The Finnish tech company Metroc has recently adopted an unconventional approach to train its language model for artificial intelligence (AI) technology. Instead of outsourcing data labelling work to low-wage labour markets in the Global South, Metroc has enlisted the help […]
The Finnish tech company Metroc has recently adopted an unconventional approach to train its language model for artificial intelligence (AI) technology. Instead of outsourcing data labelling work to low-wage labour markets in the Global South, Metroc has enlisted the help of prisoners through a prison labour program. In this program, prisoners are paid 1.54 euros per hour to answer simple questions about snippets of text, contributing to the data labelling process.
Data labelling is an essential part of AI development, where human workers label data sets to help AI models learn and generate accurate outputs. Typically, companies outsource this work to countries where workers are fluent in English and willing to work for low wages. However, due to the lack of Finnish speakers in these countries, Metroc has found a local source of cheap labour in prisons. Without this program, it would be challenging for Metroc to find Finns willing to take data-labelling jobs that pay significantly lower than the average salary in Finland.
While this cost-cutting strategy highlights the significant human labour needed to fine-tune AI, it also raises important ethical questions about the long-term sustainability of such practices. The use of prison labour in AI development highlights the larger story of the human cost behind AI’s rapid growth in recent years.
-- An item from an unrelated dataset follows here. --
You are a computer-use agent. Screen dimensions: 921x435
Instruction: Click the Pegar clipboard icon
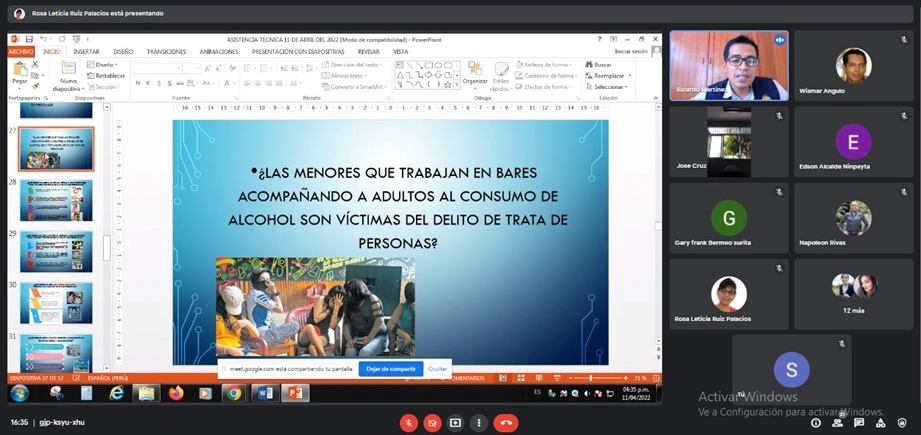[x=20, y=72]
One prominent issue that arises from this model is the exploitation of low-wage labour. The reliance on outsourced and low-wage workers for tasks like data labelling is not exclusive to Metroc. Many leading AI firms use similar strategies. However, these practices often go unnoticed due to the excitement and attention surrounding AI technologies.
The implications of these labour practices are twofold. Firstly, the significant amount of human labour required to shape AI tools should make users more cautious when evaluating the outputs of these tools. Secondly, until AI firms take steps to address exploitative labour practices, users and institutions may need to reconsider the supposed benefits of AI tools.
Q: What is data labelling?
A: Data labelling is a process in AI development where human workers label data sets to help AI models learn and generate accurate outputs.
Q: Who are data labellers?
A: Data labellers are workers who perform tasks such as confirming image features or flagging offensive language as part of the data labelling process in AI development.
Q: What are the ethical implications of prison labour in AI development?
A: The use of prison labour in AI development raises concerns about the exploitation of cheap labour and highlights the larger issue of the human cost behind AI’s growth.